どうにも、もったいぶった調子の鴉に、奏はその目を軽く眇めた。
「良いから教えて。分かんないなら別に良いけど」
「……あれと、あれと、あれと、あれと、あれと」
「ま、待って! こ、此処から一番近いのは?」
嫌がらせかと思うほど一度に色んな方向を示しだした鴉に、そういえば挑発しても怒られなくなったのは、何時からだったかと。
確かに積み重なり始めた時間を不意に感じながら奏が問いかけてみれば、鴉の視線が一点に定まった。
「あれだ」
白い指の指す先は――トイレ。
これまた“らしい”場所に隠れたものだと。
冷静な部分で呆れ交じりの感想を漏らしつつ、それでも高揚感を隠せないままに、奏は指定された女子トイレの前へと足早に向かう。
見れば確かに、女子トイレの前には年季によって風化したペンキの細かな屑が落ちており。
恐らく扉からはがれたのであろうそれは、動かすものがいなければ剥がれ落ちない筈のものであり。
ゆっくりと扉を開けた奏は微かな異臭の漂う中、一つだけ閉まった個室に心の中でガッツポーズを作った。
(……! あ、でも)
そういえば自分は、集団相手に正体を隠している身だったと。
ふと思い出した奏は自分のさらしで潰した胸を見下ろし、結局、いつもより低い声を作ってみることにした。

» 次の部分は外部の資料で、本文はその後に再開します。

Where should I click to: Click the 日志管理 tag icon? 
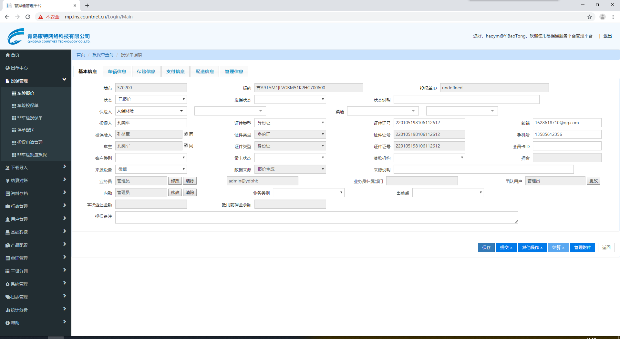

目の前の個室の中にいるのが面識ある相手だとは限らないが、念には念を重ねるべきである。
と、いうよりそのための変装である。
「……どちら様か、いらっしゃいますか?」
タイルの上に投げ出され、カピカピになって変色したトイレットペーパーを靴の先で脇のほうに避けながら。
とりあえず無難な言葉をかけてみた奏は、応答しない個室の前で立ち止まって耳をそばだててみた。
一つだけ個室が閉まっているあたり、中に誰かがいるのは明らかなのだが、応答がないという事は未だ警戒されているという事か。
となるとここは慎重に、相手を刺激しないよう。
低い声色を忘れず保ちながら、奏は相手が安心するであろう言葉を選ぶ。
「大丈夫です。敵ではありません、我々は貴方を――」
しかし、その時。
「……っ!」
鍵がガチリと開く音は、奏の耳には届いていた。
けれどそれを咄嗟に避けようとしたところで、鴉に手を引かれたのだ。
そして奏は、顔面で思いっきり扉を受けた。
(いっっった!!!)
率直な衝撃が口から零れなかったのは、我ながら奇跡であるように奏は思う。
ゴーグルをつけていたから良かったものの、否、それのせいで衝撃が変に拡散したのか。
兎も角、なんにしろ、中から何が出てきたのかを今はまず確認しなければと。
天井を向いていた視界をクラクラする中、無理矢理に正面へと戻した奏はそこで、信じられないものを目の当たりにした。
「助けに来てくれたのっ!? 誰か知らないけどありがとぉー!!」
じぶんより年上と思われる、長い髪の女性。
それが、鴉に抱きついている。
それを、鴉は何を言うでもなく見下ろしている。
「……」
奏の視界が捉えた情報はたったそれだけで。
それだけである筈なのに、奏の中の回路という回路は、綺麗さっぱり活動を停止した。